Reproduce word for word the passage of the Nutch mailing list thread that opens with "Re: Crawling question" and closes with "info on 'content.getUrl()'.".

- **Text under study**
________
You are viewing a plain text version of this content. The canonical link for it is here.

Posted to user@nutch.apache.org by Michael Kelleher <mj...@gmail.com> on 2011/11/18 17:04:10 UTC

Crawling question

I have content that is not linkable from anywhere on a site.  This 
content is only reachable via a search page.

Is it possible via some type of connector or custom plugin to index this 
content?

Thanks,

--mike

Re: Crawling question

Posted by Peyman Mohajerian <mo...@gmail.com>.

Mike,

I had a similar issue, the way I dealt with it was to change the code in
org.apache.nutch.parse.html.HtmlParser around line 178 to add my own
url to the list based on some info on 'content.getUrl()'.
The good thing is that this class is mentioned in 'parse-plugin.xml'
configuration and you can create your own HTML parser and update this
config and one more conf, so it is extensible.

Peyman

On Fri, Nov 18, 2011 at 8:04 AM, Michael Kelleher <mj...@gmail.com> wrote:
> I have content that is not linkable from anywhere on a site.  This content
> is only reachable via a search page.
>
> Is it possible via some type of connector or custom plugin to index this
> content?
>
> Thanks,
>
> --mike
>
________
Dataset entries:
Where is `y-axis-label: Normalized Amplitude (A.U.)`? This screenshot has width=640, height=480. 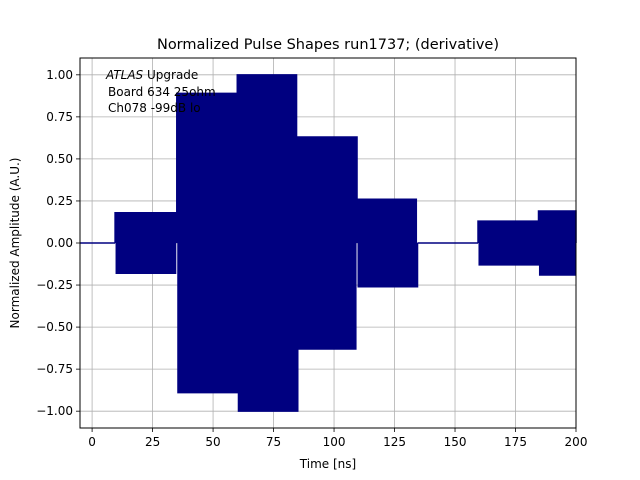 y-axis-label: Normalized Amplitude (A.U.) is located at coordinates (15, 244).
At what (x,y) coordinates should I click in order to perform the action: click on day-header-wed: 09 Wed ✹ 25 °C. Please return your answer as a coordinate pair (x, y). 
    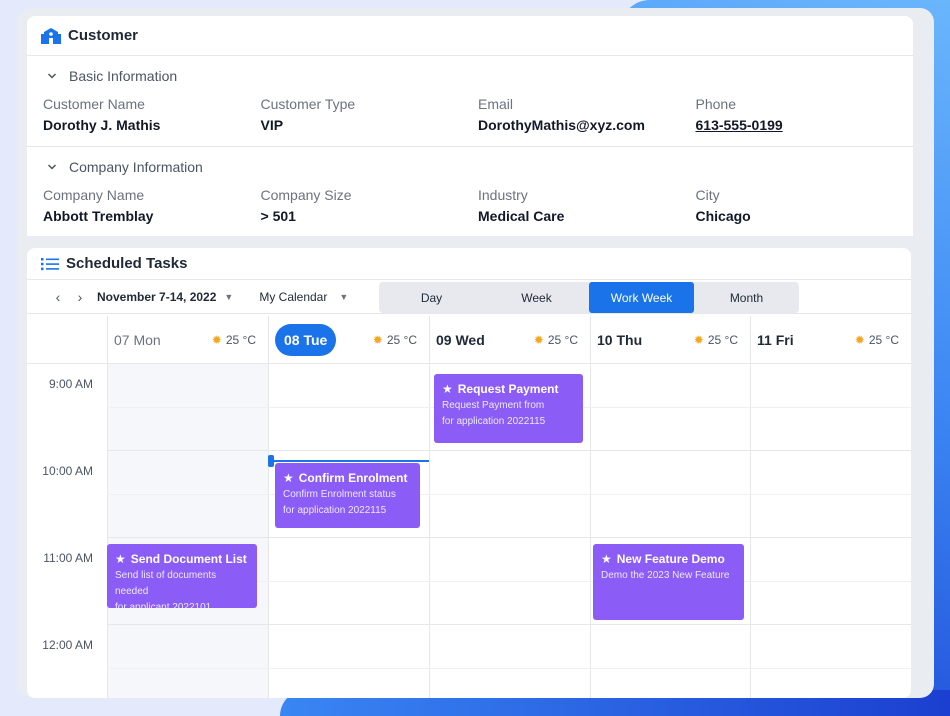
    Looking at the image, I should click on (510, 340).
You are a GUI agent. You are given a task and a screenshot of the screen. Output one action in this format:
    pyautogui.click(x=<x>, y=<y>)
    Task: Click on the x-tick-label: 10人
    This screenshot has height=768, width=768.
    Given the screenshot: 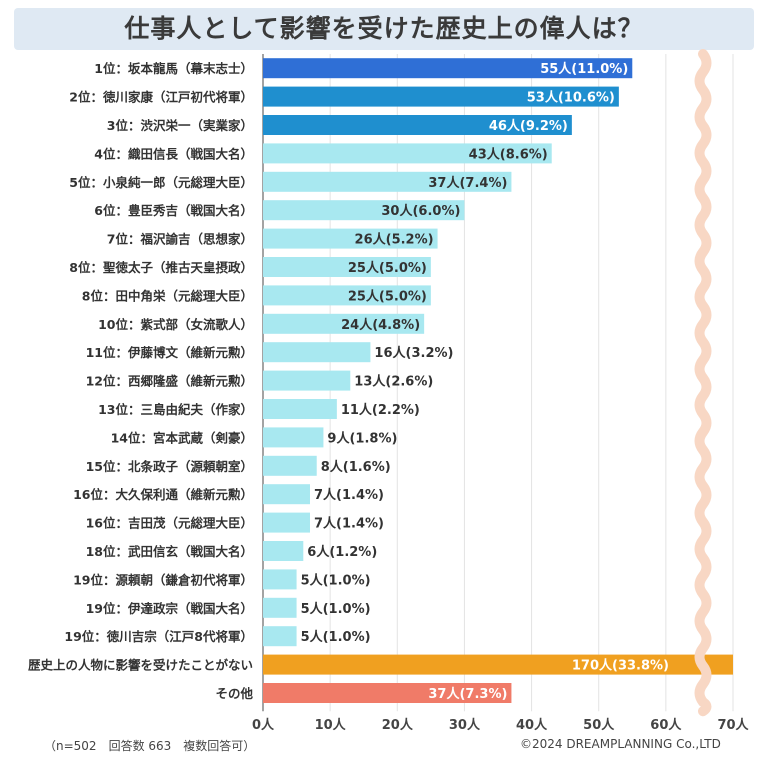 What is the action you would take?
    pyautogui.click(x=331, y=725)
    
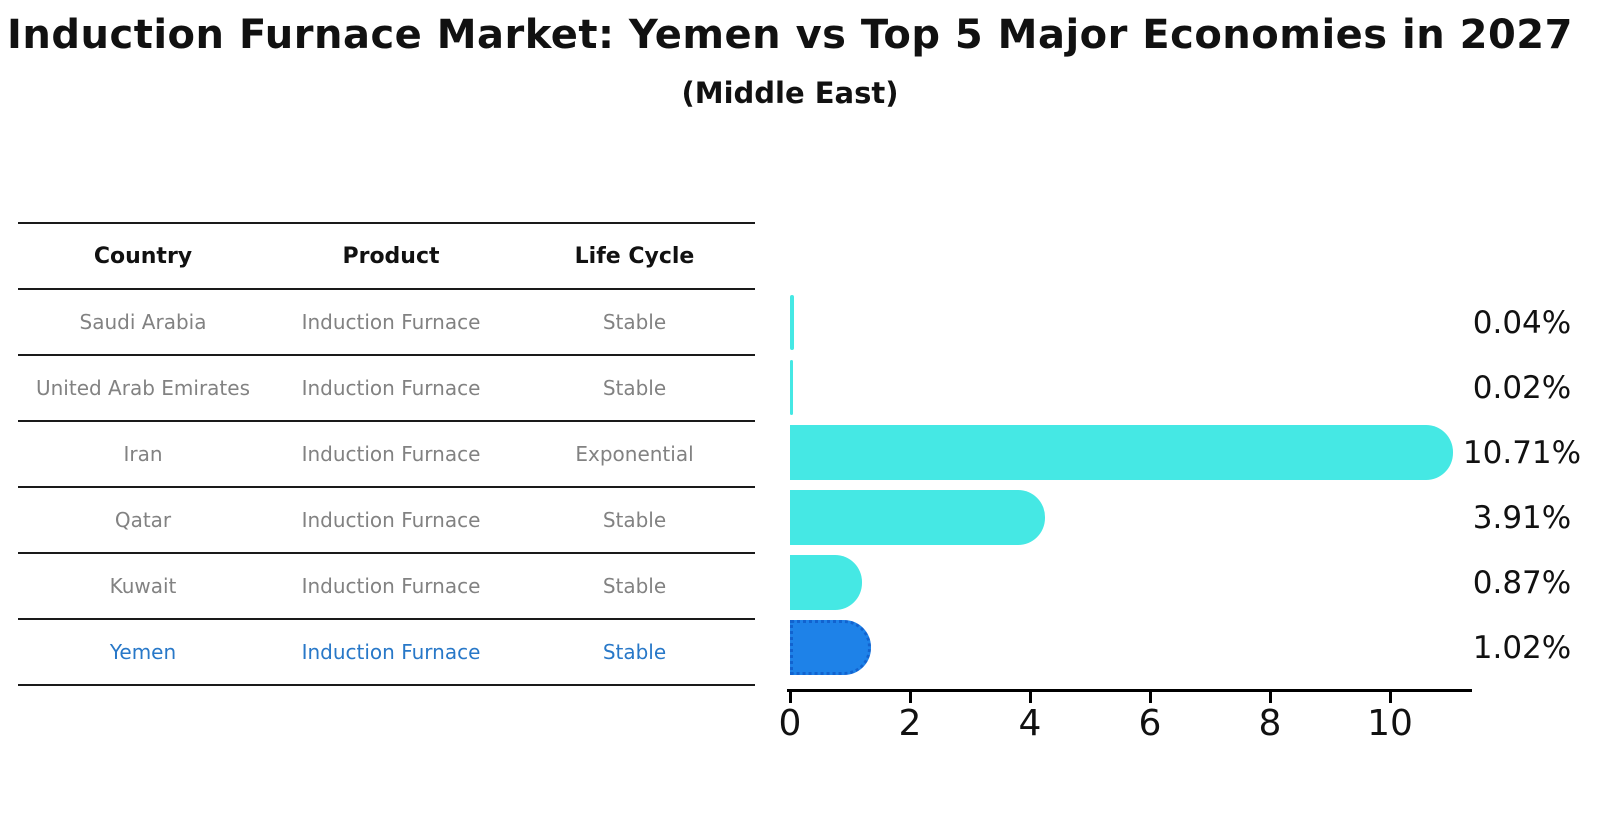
________
- **Expected answer**
Re: Crawling question

Posted by Peyman Mohajerian <mo...@gmail.com>.

Mike,

I had a similar issue, the way I dealt with it was to change the code in
org.apache.nutch.parse.html.HtmlParser around line 178 to add my own
url to the list based on some info on 'content.getUrl()'.